## QUESTIONS
- 1) Can you extract the stretch of the pandemic school closures article from "Reports like this" through "2020 and 2021?"?
- 2) Can you extend the pandemic school closures article past its final sentence?
*** Opening SOURCE DOCUMENT ***
Bottom line: When schools went remote or hybrid, students lost.
“High poverty schools were more likely to go remote and the consequences for student achievement were more negative when they did so,” the study’s authors found.
“Throughout the country, local leaders made difficult choices about whether to hold classes in-person or remotely during the COVID-19 pandemic,” the authors allowed in their conclusion.
“There were valid reasons for differing judgements- including differing risks related to local demographics or population density as well as real uncertainty about the public health consequences of in-person schooling,” the report continued, delicately. “While we have nothing to add regarding the public health benefits, its seems that the shift to remote or hybrid instruction during 2020–21 had profound consequences for student achievement.”
“In districts that went remote, achievement growth was lower for all subgroups, but especially for students attending high-poverty schools,” the authors wrote in conclusion. “In areas that remained in person, there were still modest losses in achievement, but there was no widening of gaps between high and low-poverty schools in math (and less widening in reading).”
Can it be fixed?
Depressingly, the study’s authors concluded that, “in high poverty schools that remained remote, leaders could provide high-dosage tutoring to every student [and] still not make up for the loss.”
“Depending on whether they remained remote during 2020–21, some school agencies have much more work to do now than others,” seems rather an understatement in light of that fact.
“If the achievement losses become permanent, there will be major implications for future earnings, racial equity, and income inequality, especially in states where remote instruction was common,” the study’s authors ultimately warned, though this is hardly the final chapter on 2020–21 school closures.
Reports like this are only the first, leading to even more thorny questions about extended public school closures and the long-term negative impact they had on student outcomes. This study’s sample size, though it consisted of 2.1 million students and 9,692 schools, only covered grades 3 to 8.
What about high school students attending public schools which stayed closed to in-person learning throughout the majority of 2020 and 2021?
On this subject, more than any learning losses, America’s report card on public school pandemic responses may be even worse than an “F”. There are early indicators that a great many at-risk high school students already in danger of dropping out left school in spring of 2020 and never went back.
*** Closing SOURCE DOCUMENT ***
*** Opening RECORDS ***
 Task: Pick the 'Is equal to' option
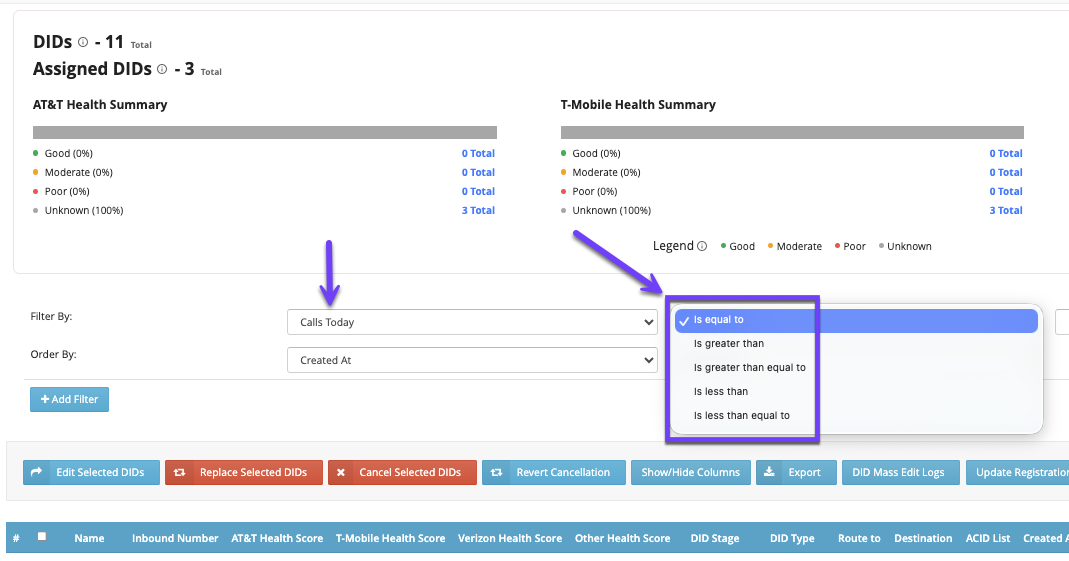[719, 320]
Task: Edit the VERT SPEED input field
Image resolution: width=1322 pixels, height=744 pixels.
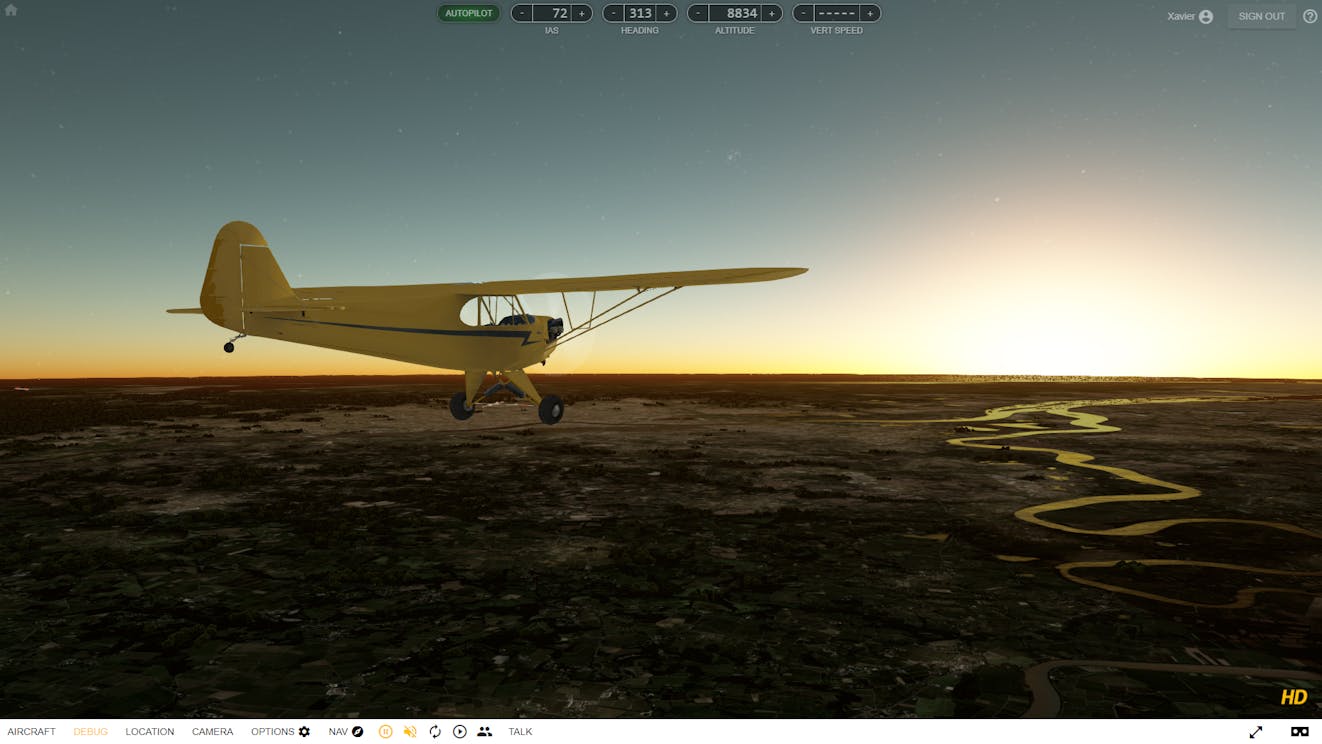Action: (836, 13)
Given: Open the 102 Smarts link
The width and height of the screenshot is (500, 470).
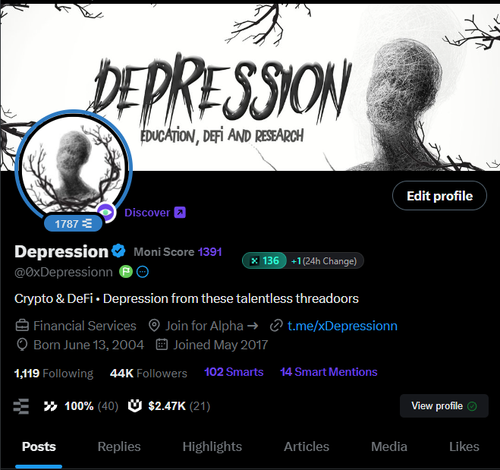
*** Closing RECORDS ***
## ANSWERS GIVEN
- 1)
Reports like this are only the first, leading to even more thorny questions about extended public school closures and the long-term negative impact they had on student outcomes. This study’s sample size, though it consisted of 2.1 million students and 9,692 schools, only covered grades 3 to 8.
What about high school students attending public schools which stayed closed to in-person learning throughout the majority of 2020 and 2021?

- 2)
There are other considerations in this age demographic as well.
The mental health of America’s pre-teens and teenagers has been adversely impacted by school closures: Of this there can be little doubt. Elevated suicide attempt rates, a worsening addiction crisis, plus growing rates of depression and anxiety all seem to be bitter fruits of the pandemic and the U.S. pandemic response.
While the Harvard study’s authors were reluctant to wade into the debate as to whether or not all these closures were necessary to preserve public health, the New York Times hasn’t been as reticent.
“Remote learning was a failure,” concluded David Leonhardt for the New York Times on May 5, 2022, citing this study among others and labeling prolonged public school closures, “what economists call a regressive policy, widening inequality by doing the most harm to groups that were already vulnerable.”
“Were many of these problems avoidable?” asked Leonhardt. “The evidence suggests that they were.”
“Extended school closures appear to have done much more harm than good, and many school administrators probably could have recognized as much by the fall of 2020,” Leonhardt went on. “In places where schools reopened that summer and fall, the spread of Covid was not noticeably worse than in places where schools remained closed.”
“Hundreds of other districts, especially in liberal communities, instead kept schools closed for a year or more,” Leonhardt concluded. “Officials said they were doing so to protect children and especially the most vulnerable children. The effect, however, was often quite the opposite.”